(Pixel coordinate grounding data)

# # # # # # #

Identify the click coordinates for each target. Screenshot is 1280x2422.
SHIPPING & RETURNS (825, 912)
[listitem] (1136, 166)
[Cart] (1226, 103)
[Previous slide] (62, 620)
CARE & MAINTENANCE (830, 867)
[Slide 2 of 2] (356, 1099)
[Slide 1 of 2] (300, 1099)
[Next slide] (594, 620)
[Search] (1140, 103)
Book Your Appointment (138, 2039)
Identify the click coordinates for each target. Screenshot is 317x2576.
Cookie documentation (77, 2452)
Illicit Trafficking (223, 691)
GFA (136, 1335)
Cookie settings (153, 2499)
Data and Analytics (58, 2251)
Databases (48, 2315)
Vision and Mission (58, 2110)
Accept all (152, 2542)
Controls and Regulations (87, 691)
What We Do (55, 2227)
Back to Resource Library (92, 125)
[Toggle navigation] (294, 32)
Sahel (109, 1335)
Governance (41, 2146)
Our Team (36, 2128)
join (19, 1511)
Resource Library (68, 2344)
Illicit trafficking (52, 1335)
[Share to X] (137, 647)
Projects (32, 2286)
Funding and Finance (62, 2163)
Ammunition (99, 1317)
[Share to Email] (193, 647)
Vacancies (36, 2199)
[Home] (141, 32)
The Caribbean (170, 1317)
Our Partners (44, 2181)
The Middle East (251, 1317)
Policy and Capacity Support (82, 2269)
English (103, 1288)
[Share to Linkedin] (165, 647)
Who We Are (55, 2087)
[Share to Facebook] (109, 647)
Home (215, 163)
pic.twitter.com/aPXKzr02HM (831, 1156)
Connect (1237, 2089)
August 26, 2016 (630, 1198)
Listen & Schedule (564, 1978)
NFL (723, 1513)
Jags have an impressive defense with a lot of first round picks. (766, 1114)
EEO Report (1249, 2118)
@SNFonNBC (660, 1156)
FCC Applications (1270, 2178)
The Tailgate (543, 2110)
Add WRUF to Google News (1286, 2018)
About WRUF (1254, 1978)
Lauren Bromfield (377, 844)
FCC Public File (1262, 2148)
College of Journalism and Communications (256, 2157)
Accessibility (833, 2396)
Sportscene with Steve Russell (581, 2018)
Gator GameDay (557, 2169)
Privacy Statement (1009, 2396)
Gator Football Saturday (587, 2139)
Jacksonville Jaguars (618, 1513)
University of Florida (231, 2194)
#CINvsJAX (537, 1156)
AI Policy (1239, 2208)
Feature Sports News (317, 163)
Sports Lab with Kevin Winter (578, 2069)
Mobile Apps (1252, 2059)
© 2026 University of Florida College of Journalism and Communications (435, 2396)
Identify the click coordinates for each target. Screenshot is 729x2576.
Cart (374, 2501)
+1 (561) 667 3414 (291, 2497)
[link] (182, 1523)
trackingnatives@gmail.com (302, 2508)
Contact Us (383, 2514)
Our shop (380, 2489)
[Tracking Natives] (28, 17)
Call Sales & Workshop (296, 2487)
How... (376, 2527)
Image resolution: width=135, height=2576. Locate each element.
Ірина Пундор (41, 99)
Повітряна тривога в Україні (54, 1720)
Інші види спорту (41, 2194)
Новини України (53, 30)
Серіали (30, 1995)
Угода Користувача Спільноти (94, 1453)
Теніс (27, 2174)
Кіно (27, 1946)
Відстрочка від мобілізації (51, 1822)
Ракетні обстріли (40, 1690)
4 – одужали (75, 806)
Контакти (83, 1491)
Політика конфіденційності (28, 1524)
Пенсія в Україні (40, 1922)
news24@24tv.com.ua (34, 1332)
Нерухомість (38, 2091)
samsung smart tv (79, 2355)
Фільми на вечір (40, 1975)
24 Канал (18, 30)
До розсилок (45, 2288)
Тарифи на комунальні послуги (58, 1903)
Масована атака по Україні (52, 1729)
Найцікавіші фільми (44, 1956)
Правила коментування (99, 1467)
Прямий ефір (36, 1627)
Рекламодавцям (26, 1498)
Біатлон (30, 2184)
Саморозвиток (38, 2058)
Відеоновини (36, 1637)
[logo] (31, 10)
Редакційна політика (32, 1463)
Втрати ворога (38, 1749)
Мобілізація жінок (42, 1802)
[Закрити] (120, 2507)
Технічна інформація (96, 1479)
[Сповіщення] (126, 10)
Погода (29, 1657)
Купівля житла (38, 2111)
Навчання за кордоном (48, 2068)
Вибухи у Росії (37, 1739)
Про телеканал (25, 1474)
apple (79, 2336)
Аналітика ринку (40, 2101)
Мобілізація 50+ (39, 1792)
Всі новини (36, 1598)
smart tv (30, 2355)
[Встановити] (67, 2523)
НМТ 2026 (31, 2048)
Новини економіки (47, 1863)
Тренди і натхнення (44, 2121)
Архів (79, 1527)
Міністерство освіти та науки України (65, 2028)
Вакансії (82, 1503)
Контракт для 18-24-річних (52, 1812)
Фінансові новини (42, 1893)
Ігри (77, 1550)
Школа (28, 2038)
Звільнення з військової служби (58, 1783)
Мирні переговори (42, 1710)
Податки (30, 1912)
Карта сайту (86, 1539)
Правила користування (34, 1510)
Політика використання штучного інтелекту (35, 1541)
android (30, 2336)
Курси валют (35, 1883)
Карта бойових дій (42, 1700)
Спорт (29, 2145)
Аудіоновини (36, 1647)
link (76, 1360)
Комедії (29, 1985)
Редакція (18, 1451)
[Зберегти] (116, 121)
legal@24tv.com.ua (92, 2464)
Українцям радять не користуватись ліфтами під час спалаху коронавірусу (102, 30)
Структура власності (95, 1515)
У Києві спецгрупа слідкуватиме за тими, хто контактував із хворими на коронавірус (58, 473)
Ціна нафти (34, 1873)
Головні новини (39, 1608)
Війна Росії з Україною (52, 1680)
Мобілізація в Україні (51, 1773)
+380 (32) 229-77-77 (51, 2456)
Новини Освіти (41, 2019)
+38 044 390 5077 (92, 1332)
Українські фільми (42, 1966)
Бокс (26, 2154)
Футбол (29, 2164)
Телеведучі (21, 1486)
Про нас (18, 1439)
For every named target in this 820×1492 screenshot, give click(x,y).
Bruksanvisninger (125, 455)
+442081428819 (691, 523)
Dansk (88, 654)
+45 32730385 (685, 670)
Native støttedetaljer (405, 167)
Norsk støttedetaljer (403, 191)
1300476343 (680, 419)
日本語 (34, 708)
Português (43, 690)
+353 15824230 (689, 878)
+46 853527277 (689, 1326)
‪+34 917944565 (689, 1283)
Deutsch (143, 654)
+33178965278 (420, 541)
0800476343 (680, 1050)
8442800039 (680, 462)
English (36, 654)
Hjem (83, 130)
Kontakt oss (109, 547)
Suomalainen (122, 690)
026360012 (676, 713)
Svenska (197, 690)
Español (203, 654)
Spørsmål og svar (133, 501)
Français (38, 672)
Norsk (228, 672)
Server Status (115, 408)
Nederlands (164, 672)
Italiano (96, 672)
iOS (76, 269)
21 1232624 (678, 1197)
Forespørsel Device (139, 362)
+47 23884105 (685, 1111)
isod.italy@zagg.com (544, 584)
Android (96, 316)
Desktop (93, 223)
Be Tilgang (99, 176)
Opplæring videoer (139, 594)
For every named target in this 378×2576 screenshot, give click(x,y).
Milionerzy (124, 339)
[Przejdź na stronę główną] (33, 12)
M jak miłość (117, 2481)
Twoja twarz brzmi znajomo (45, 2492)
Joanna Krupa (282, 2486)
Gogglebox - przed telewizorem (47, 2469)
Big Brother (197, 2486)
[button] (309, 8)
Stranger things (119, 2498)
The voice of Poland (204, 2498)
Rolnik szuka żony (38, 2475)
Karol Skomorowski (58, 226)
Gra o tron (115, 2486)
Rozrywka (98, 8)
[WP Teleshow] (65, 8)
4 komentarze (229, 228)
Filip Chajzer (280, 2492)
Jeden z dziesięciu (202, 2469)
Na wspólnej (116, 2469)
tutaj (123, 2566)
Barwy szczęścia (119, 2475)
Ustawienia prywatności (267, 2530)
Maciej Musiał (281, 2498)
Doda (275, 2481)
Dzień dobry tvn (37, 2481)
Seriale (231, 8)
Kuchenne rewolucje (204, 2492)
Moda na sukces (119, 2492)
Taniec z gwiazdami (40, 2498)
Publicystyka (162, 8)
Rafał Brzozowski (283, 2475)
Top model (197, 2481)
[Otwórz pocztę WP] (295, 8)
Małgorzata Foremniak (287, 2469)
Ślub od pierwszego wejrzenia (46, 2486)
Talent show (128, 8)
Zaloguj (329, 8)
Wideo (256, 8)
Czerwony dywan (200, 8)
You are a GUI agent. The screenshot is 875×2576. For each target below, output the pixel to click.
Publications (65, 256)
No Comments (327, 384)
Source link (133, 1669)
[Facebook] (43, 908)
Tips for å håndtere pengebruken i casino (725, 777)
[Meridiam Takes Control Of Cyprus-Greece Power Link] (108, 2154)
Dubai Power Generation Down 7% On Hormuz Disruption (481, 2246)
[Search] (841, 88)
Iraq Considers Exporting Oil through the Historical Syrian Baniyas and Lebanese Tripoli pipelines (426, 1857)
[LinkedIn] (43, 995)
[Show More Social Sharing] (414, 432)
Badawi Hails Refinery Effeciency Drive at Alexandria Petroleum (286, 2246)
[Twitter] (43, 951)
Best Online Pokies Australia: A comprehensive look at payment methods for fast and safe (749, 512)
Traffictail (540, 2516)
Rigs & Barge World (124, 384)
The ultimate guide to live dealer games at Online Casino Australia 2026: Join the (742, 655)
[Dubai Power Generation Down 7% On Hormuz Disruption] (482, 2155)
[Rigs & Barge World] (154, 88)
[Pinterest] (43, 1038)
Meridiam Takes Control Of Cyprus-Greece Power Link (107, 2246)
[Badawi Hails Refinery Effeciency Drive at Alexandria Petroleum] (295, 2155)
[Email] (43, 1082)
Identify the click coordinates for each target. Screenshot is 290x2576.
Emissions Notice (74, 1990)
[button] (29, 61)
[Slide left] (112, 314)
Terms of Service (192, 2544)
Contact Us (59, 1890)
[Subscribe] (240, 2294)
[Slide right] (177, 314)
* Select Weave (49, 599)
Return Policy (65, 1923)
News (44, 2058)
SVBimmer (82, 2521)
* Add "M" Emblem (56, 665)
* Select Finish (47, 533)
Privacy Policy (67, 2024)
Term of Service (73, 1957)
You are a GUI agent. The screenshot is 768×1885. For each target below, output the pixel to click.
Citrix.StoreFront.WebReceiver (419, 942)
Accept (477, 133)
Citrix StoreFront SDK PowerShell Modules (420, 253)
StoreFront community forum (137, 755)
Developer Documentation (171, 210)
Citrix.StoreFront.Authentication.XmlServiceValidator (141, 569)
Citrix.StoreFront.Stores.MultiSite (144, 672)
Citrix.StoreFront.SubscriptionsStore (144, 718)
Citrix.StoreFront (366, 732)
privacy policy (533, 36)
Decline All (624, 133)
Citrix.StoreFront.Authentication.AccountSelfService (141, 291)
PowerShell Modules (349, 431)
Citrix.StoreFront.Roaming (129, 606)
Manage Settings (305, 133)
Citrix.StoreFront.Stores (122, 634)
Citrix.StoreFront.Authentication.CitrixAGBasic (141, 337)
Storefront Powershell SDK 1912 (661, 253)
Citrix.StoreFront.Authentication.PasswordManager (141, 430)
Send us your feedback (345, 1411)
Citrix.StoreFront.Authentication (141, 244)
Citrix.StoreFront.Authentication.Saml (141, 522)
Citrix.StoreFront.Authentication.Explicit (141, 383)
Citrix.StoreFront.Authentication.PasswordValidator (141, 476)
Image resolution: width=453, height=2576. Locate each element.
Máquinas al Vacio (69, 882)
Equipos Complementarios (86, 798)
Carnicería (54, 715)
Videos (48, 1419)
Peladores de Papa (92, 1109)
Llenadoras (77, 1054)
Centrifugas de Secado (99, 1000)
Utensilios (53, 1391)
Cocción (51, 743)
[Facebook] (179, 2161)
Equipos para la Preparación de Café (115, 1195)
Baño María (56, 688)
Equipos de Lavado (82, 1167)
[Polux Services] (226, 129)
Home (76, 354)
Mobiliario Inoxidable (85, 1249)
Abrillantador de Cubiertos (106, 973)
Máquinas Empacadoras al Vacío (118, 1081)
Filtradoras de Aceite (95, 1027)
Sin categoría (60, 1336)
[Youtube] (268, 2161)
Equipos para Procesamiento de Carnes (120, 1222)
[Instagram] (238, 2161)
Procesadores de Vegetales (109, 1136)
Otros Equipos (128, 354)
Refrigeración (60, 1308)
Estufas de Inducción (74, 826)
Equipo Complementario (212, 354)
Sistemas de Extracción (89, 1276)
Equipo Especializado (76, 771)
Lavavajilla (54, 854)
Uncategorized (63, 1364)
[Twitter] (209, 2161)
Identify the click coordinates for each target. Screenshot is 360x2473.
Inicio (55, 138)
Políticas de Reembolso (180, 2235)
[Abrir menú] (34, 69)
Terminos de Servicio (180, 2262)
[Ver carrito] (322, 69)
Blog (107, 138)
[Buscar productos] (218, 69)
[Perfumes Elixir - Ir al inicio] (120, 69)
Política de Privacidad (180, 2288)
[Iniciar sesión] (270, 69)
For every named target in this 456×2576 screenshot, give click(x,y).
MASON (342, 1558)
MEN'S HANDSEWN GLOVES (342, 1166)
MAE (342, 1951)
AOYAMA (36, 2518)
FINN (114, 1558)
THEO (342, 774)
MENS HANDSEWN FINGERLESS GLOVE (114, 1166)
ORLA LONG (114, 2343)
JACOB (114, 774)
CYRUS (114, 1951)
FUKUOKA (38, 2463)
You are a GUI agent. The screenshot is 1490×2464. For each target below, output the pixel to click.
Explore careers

# # # # # # #

* [TASK TO COMPLETE] Above are the records; repeat exactly the lines from the one holding "21 1232624 (678, 1197)" down to the one holding "Rolnik szuka żony (38, 2475)", end lines included.

* [THE COMPLETED TASK]
21 1232624 (678, 1197)
Forespørsel Device (139, 362)
+47 23884105 (685, 1111)
isod.italy@zagg.com (544, 584)
Android (96, 316)
Desktop (93, 223)
Be Tilgang (99, 176)
Opplæring videoer (139, 594)
For every named target in this 378×2576 screenshot, give click(x,y).
Milionerzy (124, 339)
[Przejdź na stronę główną] (33, 12)
M jak miłość (117, 2481)
Twoja twarz brzmi znajomo (45, 2492)
Joanna Krupa (282, 2486)
Gogglebox - przed telewizorem (47, 2469)
Big Brother (197, 2486)
[button] (309, 8)
Stranger things (119, 2498)
The voice of Poland (204, 2498)
Rolnik szuka żony (38, 2475)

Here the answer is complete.